A decade ago, needless to say, Ghana would also have been a non-contender. But the continent has witnessed, and remains envious of, the transformation that has taken place in Ghana, an internal process of self-recovery that nearly matches that of the United States in her transition from George W. Bush to Barack Obama. Among the attributes of intelligence is the ability to create or recognize the opportunity for self-renewal. Nigerians, at home or residing in the United States during the past decade, have not been slow to observe that the eight previous years in U.S. governance were uncannily paralleled within Nigeria—eight years of waste, deception, divisiveness and corruption, of advancing bankruptcy, eight years of arrogant subversion of democratic norms … all spearheaded by a man from whom the nation, the continent and the world expected so much, eight years that sent the nation spiraling into a reverse momentum that has earned it the humiliating designation of a “failed state.”
Should an incoming product of the repudiation of such a shared past compromise his mandate by a significant visit to the other half, while it remains fixated and unrepentant in its perpetuation of that disreputable past?

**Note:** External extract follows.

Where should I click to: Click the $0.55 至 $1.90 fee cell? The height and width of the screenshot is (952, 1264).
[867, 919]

The homecoming son knows that the Delta, Nigeria’s sole economic provider, for which all prior and potential modes of productivity have been jettisoned, is up in flames. I have wondered sometimes, by the way, whether it is a coincidence that one of the handful of officers of which the Nigerian army can be truly proud, now a retired colonel, has taken to ostrich farming not far from Abuja, the seat of government. It cannot be by accident. Sooner or later, I think he reasons, the occupants of So Rock, and the profligate “representatives” of the Nigerian people in the legislative houses will recognize the message of the ostrich, its fabled habit of burying its head in the sand of unconcern while the wind ruffles and exposes its behind. These days, it is no longer the wind, it is the fire, and only the ostrich does not yet recognize that its rear feathers are aflame. That is the lesson of the Delta uprising.

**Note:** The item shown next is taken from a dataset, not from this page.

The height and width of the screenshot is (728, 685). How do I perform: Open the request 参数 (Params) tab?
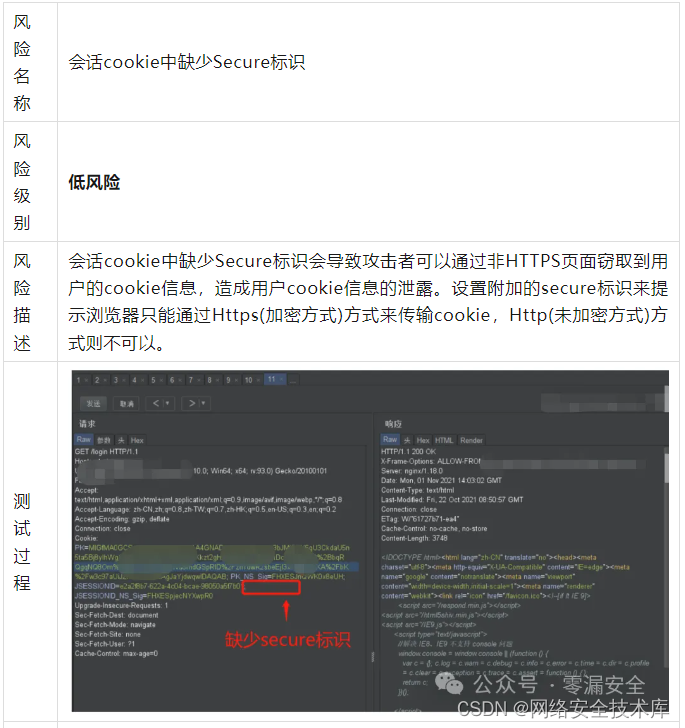click(104, 440)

Sometimes it is necessary to spell things out for the megaphones of, and pretenders to, the mantle of leadership: What the Delta insurgents are saying to the uncaring state is that the present conflict goes beyond the decades-old contemptuous neglect of the goose that lays the golden egg.
The super-patriots and national chauvinists must, however, be encouraged to continue to wallow, infuriated, in the sludge of national amour-propre, bawds to the careerists of open prostitution. We can only remind them that, outside their constricted purlieu, there are other national leaders who are not quite as promiscuous as they are, or are accustomed to encountering. They should content themselves with the representative emotion of the present selected national leader who, unbelieving that he actually sat in the presence of a former U.S. president, could not contain himself as he gushed: “This is the happiest moment of my life.”

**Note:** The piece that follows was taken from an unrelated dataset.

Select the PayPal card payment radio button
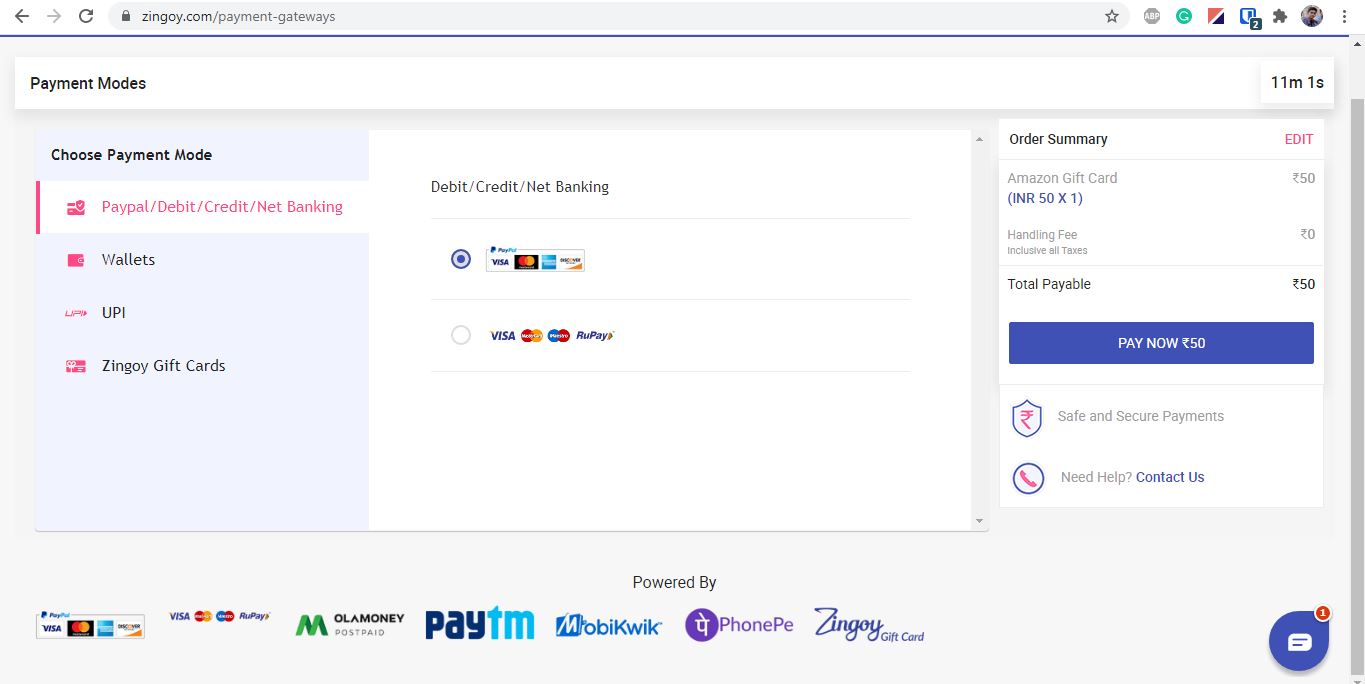 460,258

That presidential host was George W. Bush. By contrast, this is indeed one of those instances when absence makes the heart grow fonder. For the average Nigerian, this month of July 2009, when another president did not step foot on Nigerian soil, is a month to treasure. The sentiment, after all, is only borrowed from that of the enraptured home president, for what such a Nigerian is saying, equally enraptured is also: “This is the happiest moment of my life.”
Wole Soyinka is a Nobel Laureate, the first African to win the award in 1986.